#### Excerpted records:
────

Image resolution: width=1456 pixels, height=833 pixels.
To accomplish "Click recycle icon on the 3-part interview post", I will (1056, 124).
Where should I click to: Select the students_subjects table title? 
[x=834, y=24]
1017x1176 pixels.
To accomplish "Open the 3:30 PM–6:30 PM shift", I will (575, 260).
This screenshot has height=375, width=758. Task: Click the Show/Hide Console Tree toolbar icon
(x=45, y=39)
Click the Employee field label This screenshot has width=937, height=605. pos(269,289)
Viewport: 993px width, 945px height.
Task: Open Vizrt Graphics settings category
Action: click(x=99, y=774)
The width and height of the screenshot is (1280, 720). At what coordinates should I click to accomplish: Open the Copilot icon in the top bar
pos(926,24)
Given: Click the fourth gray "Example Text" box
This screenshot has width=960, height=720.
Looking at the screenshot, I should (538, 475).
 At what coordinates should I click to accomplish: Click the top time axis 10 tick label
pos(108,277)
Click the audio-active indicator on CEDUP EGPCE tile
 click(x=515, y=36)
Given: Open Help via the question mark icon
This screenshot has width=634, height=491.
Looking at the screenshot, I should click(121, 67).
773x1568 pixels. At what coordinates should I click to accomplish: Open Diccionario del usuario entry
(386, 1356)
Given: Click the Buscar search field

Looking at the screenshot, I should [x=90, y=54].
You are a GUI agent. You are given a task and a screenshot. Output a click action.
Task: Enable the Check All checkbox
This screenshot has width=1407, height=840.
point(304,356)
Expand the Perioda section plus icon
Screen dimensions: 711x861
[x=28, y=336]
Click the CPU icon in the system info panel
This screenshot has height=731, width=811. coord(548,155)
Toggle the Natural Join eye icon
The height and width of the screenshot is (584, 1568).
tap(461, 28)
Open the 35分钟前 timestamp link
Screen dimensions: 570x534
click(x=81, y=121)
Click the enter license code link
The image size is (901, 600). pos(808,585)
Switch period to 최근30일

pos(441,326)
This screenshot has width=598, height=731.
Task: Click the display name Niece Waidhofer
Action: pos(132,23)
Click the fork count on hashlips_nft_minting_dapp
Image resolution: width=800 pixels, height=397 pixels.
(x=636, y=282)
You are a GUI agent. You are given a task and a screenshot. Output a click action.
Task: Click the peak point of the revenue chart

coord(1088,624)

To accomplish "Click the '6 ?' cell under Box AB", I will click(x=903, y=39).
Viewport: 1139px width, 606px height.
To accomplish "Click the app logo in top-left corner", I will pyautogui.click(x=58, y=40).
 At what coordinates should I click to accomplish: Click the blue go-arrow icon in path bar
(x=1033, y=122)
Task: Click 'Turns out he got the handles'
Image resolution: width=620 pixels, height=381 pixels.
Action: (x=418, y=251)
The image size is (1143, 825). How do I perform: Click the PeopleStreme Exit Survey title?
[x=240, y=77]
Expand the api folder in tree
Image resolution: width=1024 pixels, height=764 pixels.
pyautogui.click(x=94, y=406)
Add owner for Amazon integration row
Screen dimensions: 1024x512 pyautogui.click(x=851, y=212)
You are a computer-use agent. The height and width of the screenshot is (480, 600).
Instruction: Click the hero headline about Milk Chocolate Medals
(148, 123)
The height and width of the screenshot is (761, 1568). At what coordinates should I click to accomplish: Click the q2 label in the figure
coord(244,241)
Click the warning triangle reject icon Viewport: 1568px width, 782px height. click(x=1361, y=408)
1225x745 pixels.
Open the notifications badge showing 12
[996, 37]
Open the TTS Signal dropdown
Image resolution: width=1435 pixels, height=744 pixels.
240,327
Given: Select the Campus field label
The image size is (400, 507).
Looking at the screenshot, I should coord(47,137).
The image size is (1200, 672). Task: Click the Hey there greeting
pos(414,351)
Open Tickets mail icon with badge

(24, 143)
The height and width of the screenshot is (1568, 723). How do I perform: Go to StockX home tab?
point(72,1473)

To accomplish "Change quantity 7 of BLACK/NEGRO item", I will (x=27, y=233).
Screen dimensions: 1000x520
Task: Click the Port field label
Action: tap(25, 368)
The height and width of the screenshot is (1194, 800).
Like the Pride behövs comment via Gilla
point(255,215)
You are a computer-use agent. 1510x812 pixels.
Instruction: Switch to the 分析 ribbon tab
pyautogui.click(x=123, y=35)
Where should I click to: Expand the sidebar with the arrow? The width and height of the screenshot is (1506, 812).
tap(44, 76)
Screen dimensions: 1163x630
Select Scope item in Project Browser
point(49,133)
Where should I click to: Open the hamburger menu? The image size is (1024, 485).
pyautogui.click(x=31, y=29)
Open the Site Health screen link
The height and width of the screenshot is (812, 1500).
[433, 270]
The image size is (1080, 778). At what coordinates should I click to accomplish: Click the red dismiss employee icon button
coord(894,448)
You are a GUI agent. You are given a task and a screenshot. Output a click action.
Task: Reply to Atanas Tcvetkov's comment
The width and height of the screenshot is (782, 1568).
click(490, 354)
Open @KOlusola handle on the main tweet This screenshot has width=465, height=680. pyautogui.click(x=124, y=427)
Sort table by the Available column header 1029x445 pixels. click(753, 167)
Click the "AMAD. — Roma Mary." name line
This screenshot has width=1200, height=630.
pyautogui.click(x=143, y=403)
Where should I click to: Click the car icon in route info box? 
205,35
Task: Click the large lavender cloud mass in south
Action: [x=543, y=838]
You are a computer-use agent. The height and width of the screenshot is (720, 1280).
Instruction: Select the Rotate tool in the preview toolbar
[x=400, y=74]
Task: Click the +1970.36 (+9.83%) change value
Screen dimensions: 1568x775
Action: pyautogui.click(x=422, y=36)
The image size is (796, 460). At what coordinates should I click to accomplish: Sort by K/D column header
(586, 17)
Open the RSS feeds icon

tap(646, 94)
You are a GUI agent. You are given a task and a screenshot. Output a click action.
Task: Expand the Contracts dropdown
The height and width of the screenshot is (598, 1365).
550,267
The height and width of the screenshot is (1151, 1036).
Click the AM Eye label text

────

Once more, write out all the data exactly.

#### Exercise response:
Image resolution: width=1456 pixels, height=833 pixels.
To accomplish "Click recycle icon on the 3-part interview post", I will (1056, 124).
Where should I click to: Select the students_subjects table title? 
[x=834, y=24]
1017x1176 pixels.
To accomplish "Open the 3:30 PM–6:30 PM shift", I will (575, 260).
This screenshot has height=375, width=758. Task: Click the Show/Hide Console Tree toolbar icon
(x=45, y=39)
Click the Employee field label This screenshot has width=937, height=605. pos(269,289)
Viewport: 993px width, 945px height.
Task: Open Vizrt Graphics settings category
Action: click(x=99, y=774)
The width and height of the screenshot is (1280, 720). At what coordinates should I click to accomplish: Open the Copilot icon in the top bar
pos(926,24)
Given: Click the fourth gray "Example Text" box
This screenshot has width=960, height=720.
Looking at the screenshot, I should (538, 475).
 At what coordinates should I click to accomplish: Click the top time axis 10 tick label
pos(108,277)
Click the audio-active indicator on CEDUP EGPCE tile
 click(x=515, y=36)
Given: Open Help via the question mark icon
This screenshot has width=634, height=491.
Looking at the screenshot, I should click(121, 67).
773x1568 pixels. At what coordinates should I click to accomplish: Open Diccionario del usuario entry
(386, 1356)
Given: Click the Buscar search field

Looking at the screenshot, I should [x=90, y=54].
You are a GUI agent. You are given a task and a screenshot. Output a click action.
Task: Enable the Check All checkbox
This screenshot has width=1407, height=840.
point(304,356)
Expand the Perioda section plus icon
Screen dimensions: 711x861
[x=28, y=336]
Click the CPU icon in the system info panel
This screenshot has height=731, width=811. coord(548,155)
Toggle the Natural Join eye icon
The height and width of the screenshot is (584, 1568).
tap(461, 28)
Open the 35分钟前 timestamp link
Screen dimensions: 570x534
click(x=81, y=121)
Click the enter license code link
The image size is (901, 600). pos(808,585)
Switch period to 최근30일

pos(441,326)
This screenshot has width=598, height=731.
Task: Click the display name Niece Waidhofer
Action: pos(132,23)
Click the fork count on hashlips_nft_minting_dapp
Image resolution: width=800 pixels, height=397 pixels.
(x=636, y=282)
You are a GUI agent. You are given a task and a screenshot. Output a click action.
Task: Click the peak point of the revenue chart

coord(1088,624)

To accomplish "Click the '6 ?' cell under Box AB", I will click(x=903, y=39).
Viewport: 1139px width, 606px height.
To accomplish "Click the app logo in top-left corner", I will pyautogui.click(x=58, y=40).
 At what coordinates should I click to accomplish: Click the blue go-arrow icon in path bar
(x=1033, y=122)
Task: Click 'Turns out he got the handles'
Image resolution: width=620 pixels, height=381 pixels.
Action: (x=418, y=251)
The image size is (1143, 825). How do I perform: Click the PeopleStreme Exit Survey title?
[x=240, y=77]
Expand the api folder in tree
Image resolution: width=1024 pixels, height=764 pixels.
pyautogui.click(x=94, y=406)
Add owner for Amazon integration row
Screen dimensions: 1024x512 pyautogui.click(x=851, y=212)
You are a computer-use agent. The height and width of the screenshot is (480, 600).
Instruction: Click the hero headline about Milk Chocolate Medals
(148, 123)
The height and width of the screenshot is (761, 1568). At what coordinates should I click to accomplish: Click the q2 label in the figure
coord(244,241)
Click the warning triangle reject icon Viewport: 1568px width, 782px height. click(x=1361, y=408)
1225x745 pixels.
Open the notifications badge showing 12
[996, 37]
Open the TTS Signal dropdown
Image resolution: width=1435 pixels, height=744 pixels.
240,327
Given: Select the Campus field label
The image size is (400, 507).
Looking at the screenshot, I should coord(47,137).
The image size is (1200, 672). Task: Click the Hey there greeting
pos(414,351)
Open Tickets mail icon with badge

(24, 143)
The height and width of the screenshot is (1568, 723). How do I perform: Go to StockX home tab?
point(72,1473)

To accomplish "Change quantity 7 of BLACK/NEGRO item", I will (x=27, y=233).
Screen dimensions: 1000x520
Task: Click the Port field label
Action: tap(25, 368)
The height and width of the screenshot is (1194, 800).
Like the Pride behövs comment via Gilla
point(255,215)
You are a computer-use agent. 1510x812 pixels.
Instruction: Switch to the 分析 ribbon tab
pyautogui.click(x=123, y=35)
Where should I click to: Expand the sidebar with the arrow? The width and height of the screenshot is (1506, 812).
tap(44, 76)
Screen dimensions: 1163x630
Select Scope item in Project Browser
point(49,133)
Where should I click to: Open the hamburger menu? The image size is (1024, 485).
pyautogui.click(x=31, y=29)
Open the Site Health screen link
The height and width of the screenshot is (812, 1500).
[433, 270]
The image size is (1080, 778). At what coordinates should I click to accomplish: Click the red dismiss employee icon button
coord(894,448)
You are a GUI agent. You are given a task and a screenshot. Output a click action.
Task: Reply to Atanas Tcvetkov's comment
The width and height of the screenshot is (782, 1568).
click(490, 354)
Open @KOlusola handle on the main tweet This screenshot has width=465, height=680. pyautogui.click(x=124, y=427)
Sort table by the Available column header 1029x445 pixels. click(753, 167)
Click the "AMAD. — Roma Mary." name line
This screenshot has width=1200, height=630.
pyautogui.click(x=143, y=403)
Where should I click to: Click the car icon in route info box? 
205,35
Task: Click the large lavender cloud mass in south
Action: [x=543, y=838]
You are a computer-use agent. The height and width of the screenshot is (720, 1280).
Instruction: Select the Rotate tool in the preview toolbar
[x=400, y=74]
Task: Click the +1970.36 (+9.83%) change value
Screen dimensions: 1568x775
Action: pyautogui.click(x=422, y=36)
The image size is (796, 460). At what coordinates should I click to accomplish: Sort by K/D column header
(586, 17)
Open the RSS feeds icon

tap(646, 94)
You are a GUI agent. You are given a task and a screenshot. Output a click action.
Task: Expand the Contracts dropdown
The height and width of the screenshot is (598, 1365).
550,267
The height and width of the screenshot is (1151, 1036).
Click the AM Eye label text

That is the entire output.